In 1981, AIDS was recognized as a clinical syndrome when hospitals in California and New York noticed clusters of young men showing unusual symptoms. Merely two months after this discovery, doctors observed the same symptoms and signs in a woman. Within a year, symptoms of AIDS were being found in men and women who took intravenous drugs, hemophiliacs and people they had slept with, and women in Haiti who shared some of the same possible "risk factors" as other patients who were identified as having the syndrome. Still, AIDS in women was not taken seriously.

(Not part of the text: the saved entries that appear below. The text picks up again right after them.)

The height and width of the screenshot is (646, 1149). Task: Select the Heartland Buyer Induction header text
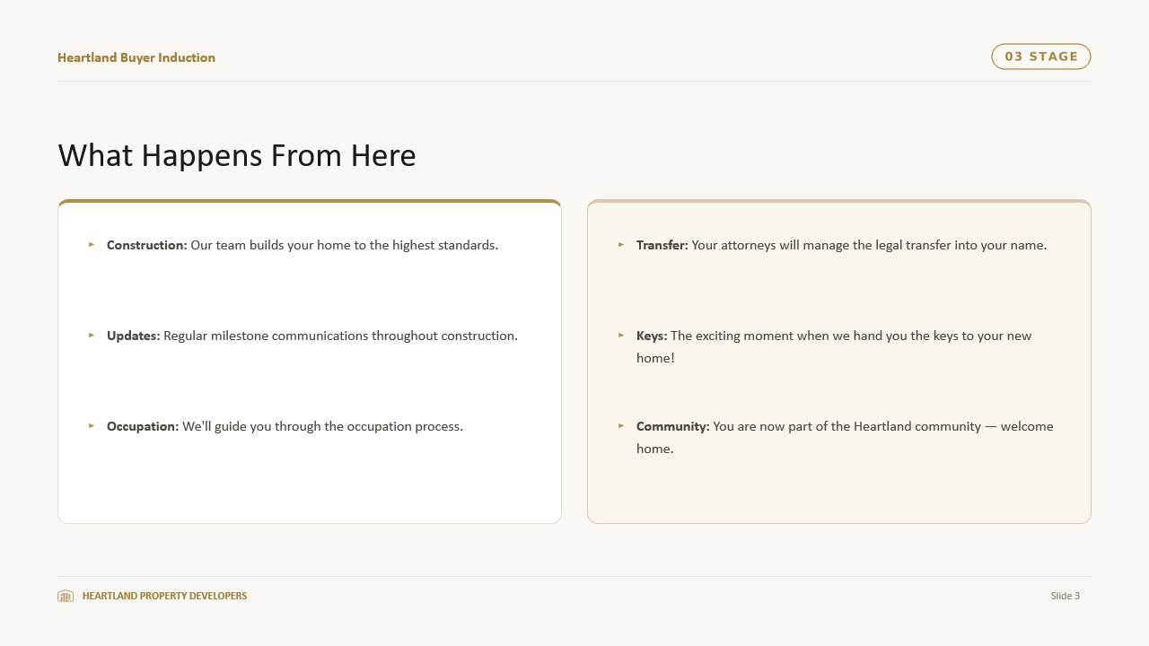pos(136,57)
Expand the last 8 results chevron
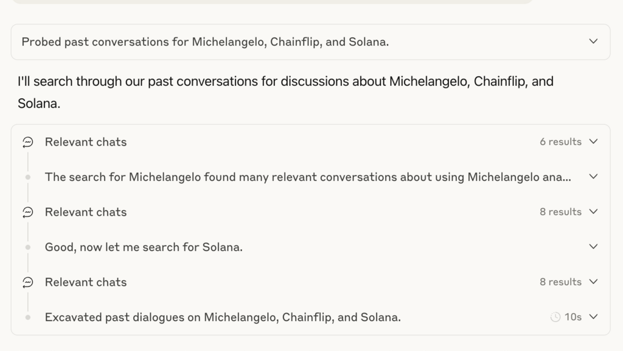The width and height of the screenshot is (623, 351). pyautogui.click(x=593, y=282)
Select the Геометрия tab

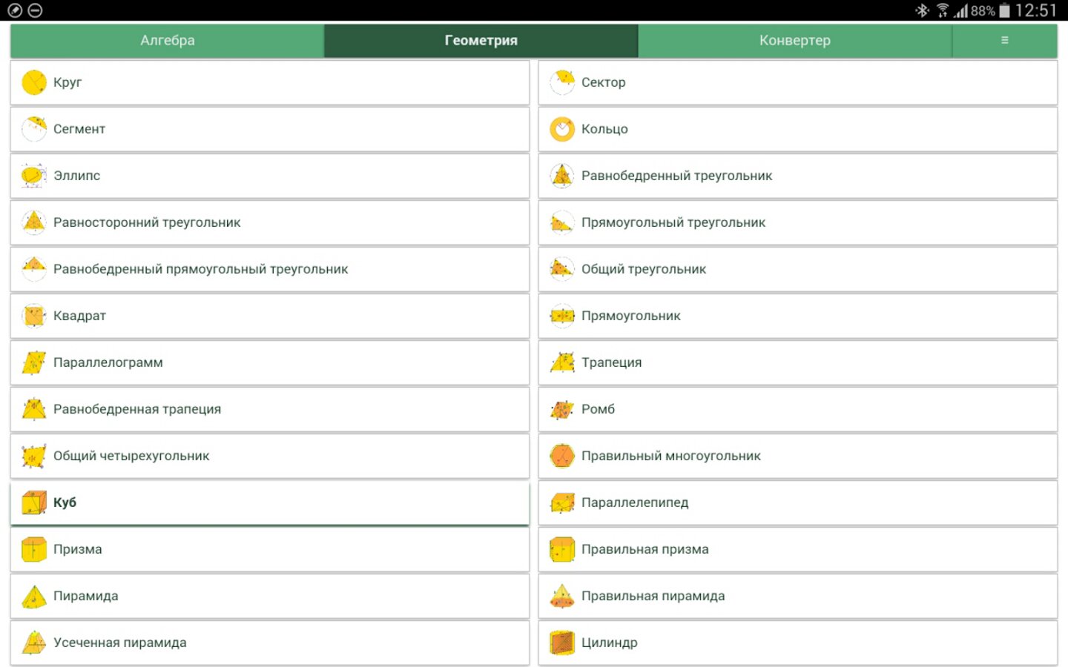coord(481,40)
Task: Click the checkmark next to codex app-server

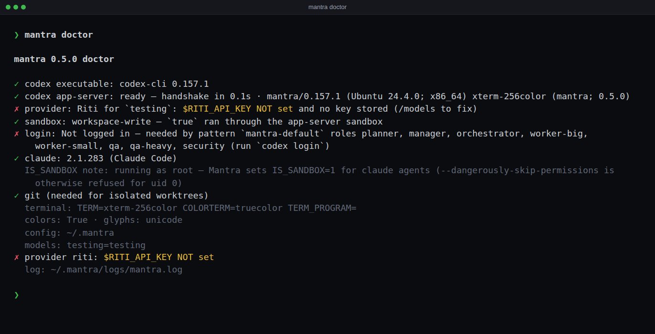Action: click(x=17, y=96)
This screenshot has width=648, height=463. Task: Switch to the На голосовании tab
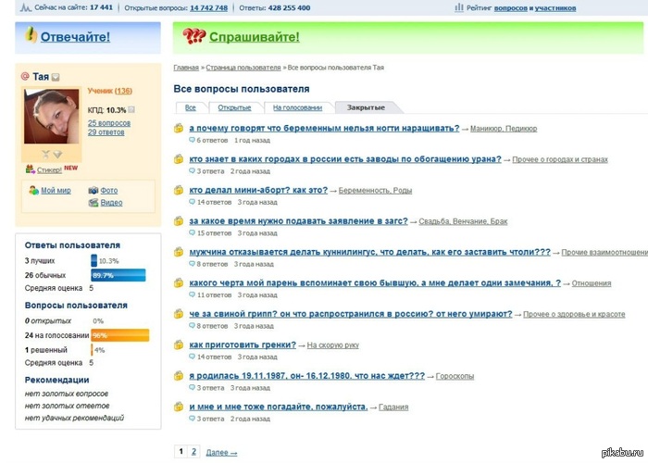click(x=296, y=107)
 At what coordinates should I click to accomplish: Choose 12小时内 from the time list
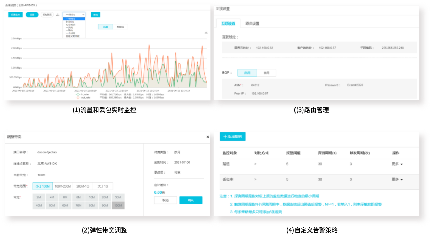click(70, 25)
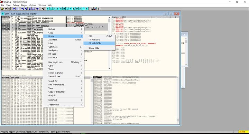Viewport: 249px width, 134px height.
Task: Open the Log window with L button
Action: [x=48, y=9]
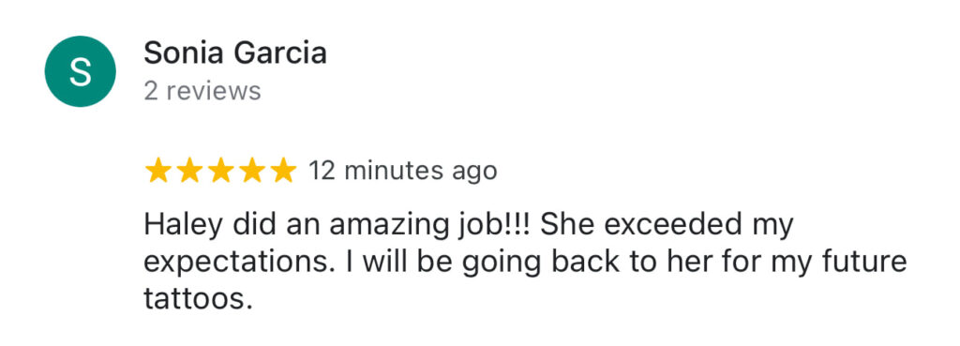Click the letter S inside the avatar
960x346 pixels.
point(81,71)
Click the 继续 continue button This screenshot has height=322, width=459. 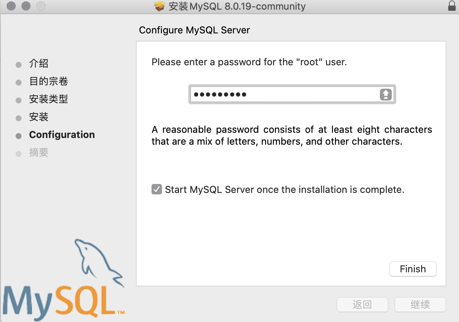point(420,305)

By the mid-1980's, misinformation about this "man's disease" was being spread globally. Many thought that it was nearly impossible for a woman to contract AIDS due to her genitalia being less vulnerable than a man's. As the demographic of the patients with this syndrome being mainly homosexual men to heterosexual couples, the blame of this epidemic continued to be thrown on homosexual males. Yet, the media and press failed to cover a side of the story that had not been considered by the general public: the story of women of color.


As the concept of HIV/AIDS was becoming more widespread, more studies were being conducted; although these studies helped society's collective understanding of the disease, women were often left out and data on women with HIV/AIDS was scarce. In turn, groups that were less frequently included in such studies, such as females or the poor, they were at a higher risk for contracting the virus; and the stories of Darlene Johnson and Guylene Adrien speak to this phenomenon.


These women of color led tough lives; their situations being the main risk factor in their contraction and failed treatment of HIV/AIDS. In Darlene Johnson's case, she grew up as an impoverished, African American women living in Harlem and she was addicted to heroin, which made her odds of dodging an HIV diagnosis slim. As as addict, when the treatment for HIV was being distributed, there was only a certain number of slots available to her. Furthermore, close to none of these spots were intended for pregnant women like Darlene, because even in the category of "poor heroin addict", she, as a pregnant woman, was still a marginalized minority. The invalidity of her disease in a treatment group simply because of her condition led to absolutely no change in the knowledge of HIV/AIDS in women which continued to make it hard for women to know to seek HIV treatment.


Guylène Adrien, a Haitian woman with AIDS, was in a similar situation. Guylène was a poor woman living in Haiti who didn't know she was carrying HIV. Once her husband died of the disease, much like in Darlene Johnson's case, she was diagnosed. Thankfully, the baby that Guylène was carrying at the time was able to be diagnosed "HIV free" two years after his birth. If not for the prenatal treatment of her HIV, her baby would've lived his entire life with the disease. Situations like these prove that the poor are often at a higher risk for deadly diseases. When people cannot afford the finances for medical bills, the time for doctors appointments/treatments due to responsibilities, or do not have the education to understand that their symptoms need medical attention, they often fall short of treatment and are left with illnesses that have been caught too late to be treated. And when left untreated, these diseases can be passed on which is essentially a predisposition to hardship, making it even harder for one's circumstances to become better. This creates a loop of struggle that people in poverty or other tough situations can't escape from.



Bibliography:


Farmer, Paul. “Invisible Women.” Infections and Inequalities: The Modern Plagues, University of California, Berkeley, CA, 2001, pp. 59–93.